Exercise brief: Search the material for the string "axis" and copy each line where it occurs.

Information shown:
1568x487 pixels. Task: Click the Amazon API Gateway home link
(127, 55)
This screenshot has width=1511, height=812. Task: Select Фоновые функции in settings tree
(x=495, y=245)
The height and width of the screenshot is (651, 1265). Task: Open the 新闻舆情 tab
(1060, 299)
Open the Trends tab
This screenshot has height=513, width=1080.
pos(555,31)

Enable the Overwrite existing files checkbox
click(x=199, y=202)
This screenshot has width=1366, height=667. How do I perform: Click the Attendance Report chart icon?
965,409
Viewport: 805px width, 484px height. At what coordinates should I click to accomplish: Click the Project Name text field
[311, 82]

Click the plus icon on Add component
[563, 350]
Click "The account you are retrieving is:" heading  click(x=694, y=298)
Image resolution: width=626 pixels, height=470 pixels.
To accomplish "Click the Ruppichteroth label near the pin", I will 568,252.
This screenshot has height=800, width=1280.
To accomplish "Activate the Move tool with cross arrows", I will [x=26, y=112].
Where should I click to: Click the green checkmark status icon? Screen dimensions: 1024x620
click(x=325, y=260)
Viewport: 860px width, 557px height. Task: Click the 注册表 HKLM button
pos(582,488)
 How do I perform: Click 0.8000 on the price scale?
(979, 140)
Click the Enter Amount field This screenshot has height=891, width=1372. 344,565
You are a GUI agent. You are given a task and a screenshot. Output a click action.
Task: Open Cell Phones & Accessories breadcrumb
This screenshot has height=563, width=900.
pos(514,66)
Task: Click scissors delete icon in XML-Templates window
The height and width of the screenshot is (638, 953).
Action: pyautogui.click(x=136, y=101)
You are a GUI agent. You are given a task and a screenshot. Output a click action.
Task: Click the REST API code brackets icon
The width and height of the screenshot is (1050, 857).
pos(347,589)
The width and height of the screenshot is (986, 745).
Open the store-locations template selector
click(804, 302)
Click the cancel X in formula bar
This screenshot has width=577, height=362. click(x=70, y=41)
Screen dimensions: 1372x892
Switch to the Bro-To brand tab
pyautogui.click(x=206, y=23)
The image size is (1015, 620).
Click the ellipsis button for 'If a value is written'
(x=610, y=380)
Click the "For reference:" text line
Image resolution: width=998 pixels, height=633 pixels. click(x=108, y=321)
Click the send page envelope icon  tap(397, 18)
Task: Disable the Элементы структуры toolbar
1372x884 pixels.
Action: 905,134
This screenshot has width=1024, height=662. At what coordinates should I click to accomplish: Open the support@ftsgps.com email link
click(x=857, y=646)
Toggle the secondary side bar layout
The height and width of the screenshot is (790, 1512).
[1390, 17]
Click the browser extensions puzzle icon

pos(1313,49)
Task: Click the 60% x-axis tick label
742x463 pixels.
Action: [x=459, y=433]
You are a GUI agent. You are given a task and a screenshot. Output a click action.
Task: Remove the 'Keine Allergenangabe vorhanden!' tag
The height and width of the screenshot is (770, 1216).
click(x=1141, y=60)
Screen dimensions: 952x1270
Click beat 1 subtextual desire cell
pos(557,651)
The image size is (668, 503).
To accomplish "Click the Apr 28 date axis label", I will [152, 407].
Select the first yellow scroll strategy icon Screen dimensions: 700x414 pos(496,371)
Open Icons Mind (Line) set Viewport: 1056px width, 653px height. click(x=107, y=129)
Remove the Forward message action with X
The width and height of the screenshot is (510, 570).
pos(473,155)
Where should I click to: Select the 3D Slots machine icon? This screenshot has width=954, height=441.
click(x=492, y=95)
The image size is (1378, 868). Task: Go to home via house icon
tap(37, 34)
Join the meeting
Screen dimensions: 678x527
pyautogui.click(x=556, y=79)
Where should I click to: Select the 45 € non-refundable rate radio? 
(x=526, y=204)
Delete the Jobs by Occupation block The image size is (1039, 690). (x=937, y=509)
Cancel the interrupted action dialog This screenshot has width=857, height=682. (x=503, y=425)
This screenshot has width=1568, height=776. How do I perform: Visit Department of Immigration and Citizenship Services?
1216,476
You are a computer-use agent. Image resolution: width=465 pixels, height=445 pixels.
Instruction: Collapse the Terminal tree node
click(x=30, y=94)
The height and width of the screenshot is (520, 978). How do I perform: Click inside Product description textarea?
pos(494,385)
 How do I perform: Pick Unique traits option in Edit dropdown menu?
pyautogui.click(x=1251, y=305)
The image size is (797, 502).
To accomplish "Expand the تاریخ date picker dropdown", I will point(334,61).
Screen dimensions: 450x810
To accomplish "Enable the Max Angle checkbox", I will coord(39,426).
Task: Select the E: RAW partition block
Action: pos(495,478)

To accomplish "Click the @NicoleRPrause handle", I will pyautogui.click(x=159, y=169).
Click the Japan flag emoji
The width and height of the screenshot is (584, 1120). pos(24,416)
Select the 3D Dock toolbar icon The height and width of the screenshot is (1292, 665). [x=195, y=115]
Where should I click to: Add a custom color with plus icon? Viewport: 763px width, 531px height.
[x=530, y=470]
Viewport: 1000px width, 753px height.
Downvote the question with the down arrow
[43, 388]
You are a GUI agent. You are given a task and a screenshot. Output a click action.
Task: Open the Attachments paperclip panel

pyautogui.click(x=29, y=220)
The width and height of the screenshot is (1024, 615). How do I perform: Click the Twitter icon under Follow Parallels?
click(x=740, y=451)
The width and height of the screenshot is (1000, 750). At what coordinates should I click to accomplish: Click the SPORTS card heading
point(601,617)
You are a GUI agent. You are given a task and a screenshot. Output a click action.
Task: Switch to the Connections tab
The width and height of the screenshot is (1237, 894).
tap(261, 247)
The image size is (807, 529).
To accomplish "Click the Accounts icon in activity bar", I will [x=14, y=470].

Response to this task:
Task: Click the 60% x-axis tick label
To accomplish "Click the Apr 28 date axis label", I will [152, 407].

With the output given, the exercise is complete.